Foi Catarina quem apareceu no dia seguinte, sorrindo como sempre.

— Vim ver se você sobreviveu — brincou, me abraçando.

— Ainda tô aqui.

Ela me observou de perto.

— E tá diferente. Esses olhos… já viram muito para pouco tempo.

Contamos histórias rápidas entre uma tarefa e outra. Ela me confidenciou que, no escritório, as pessoas sussurravam sobre Guilherme, sobre como ele tinha virado pedra depois da morte de Vitória.

— Pedra não sente — respondi.

— Essa sente — ela disse. — Ela só não admite.

Antes de sair, Catarina brincou com Pedro e elogiou o desenho de Sofia. E, discretamente, me disse:

— Se precisar de ajuda com a Ana… me liga.

Guardamos o número como quem guarda álibi.

No fim daquela semana, conheci alguém por telefone — e desejei que tivesse permanecido assim.

O celular de Guilherme tocou enquanto ele estava no banho. Ele gritou:

— Olivia, atende e diz que retorno.

Eu peguei o aparelho.

— Alô?

Silêncio. Depois, uma voz feminina, fria e doce ao mesmo tempo:

— Quem é você?

— Olivia. Babá.

— Ah. — Um sorrisinho invisível. — Aqui é a Bárbara. Eu e o Guilherme… somos próximos. Só diga que liguei.

“Próximos.” Uma palavra que vinha com perfume caro e um aviso: eu retorno.

Quando ele desceu, dei o recado. Um músculo saltou em sua têmpora.

— Não precisa atender quando for ela — disse, seco.

— Algum problema?

— Vários. E antigos.

Eu não perguntei. Mas senti, como quem sente vento antes da chuva: aquilo ainda voltaria.

À noite, levei os dois para dormir. Pedro quis história de dinossauro. Sofia pediu silêncio.

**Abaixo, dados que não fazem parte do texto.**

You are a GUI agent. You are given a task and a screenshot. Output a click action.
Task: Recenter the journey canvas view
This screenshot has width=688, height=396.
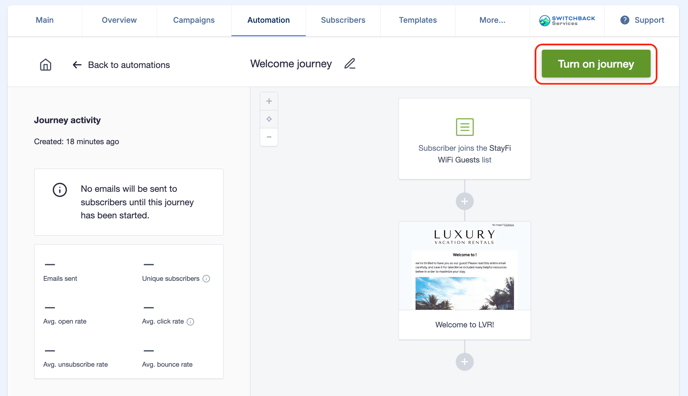click(x=269, y=119)
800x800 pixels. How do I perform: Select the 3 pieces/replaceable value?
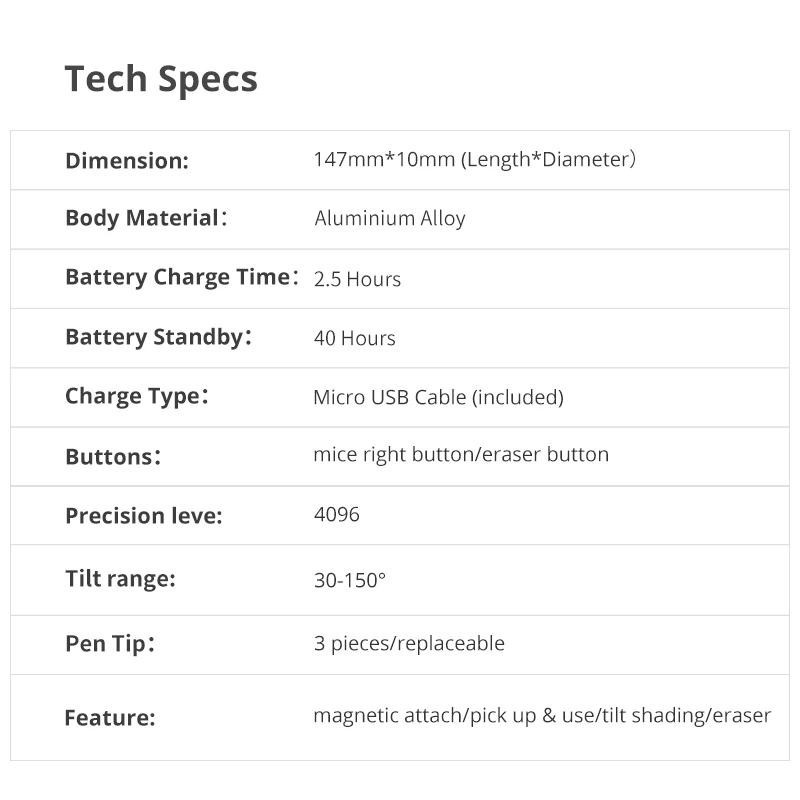click(x=408, y=643)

Quando saí do quarto, encontrei Guilherme no corredor, parado, olhando para a porta fechada. Não era o empresário de manchete. Era um homem cheio de dúvidas.

— A avaliação vai ver que eles estão melhor — eu disse.

— E se não for o bastante?

— Então a gente melhora mais.

Ele assentiu. Pela primeira vez, não como ordem — mas como pedido.

— Obrigado, Olivia.

— De nada.

Voltamos cada um para o seu canto. E, enquanto eu arrumava os livros na sala, pensei:

As pessoas entram na nossa vida de jeitos diferentes — algumas como remédio, outras como teste. E, naquela casa, parecíamos ter ambos.

Eu ainda não sabia, mas o jogo estava só começando.

E ninguém ali estava preparado para as próximas verdades que viriam bater à porta.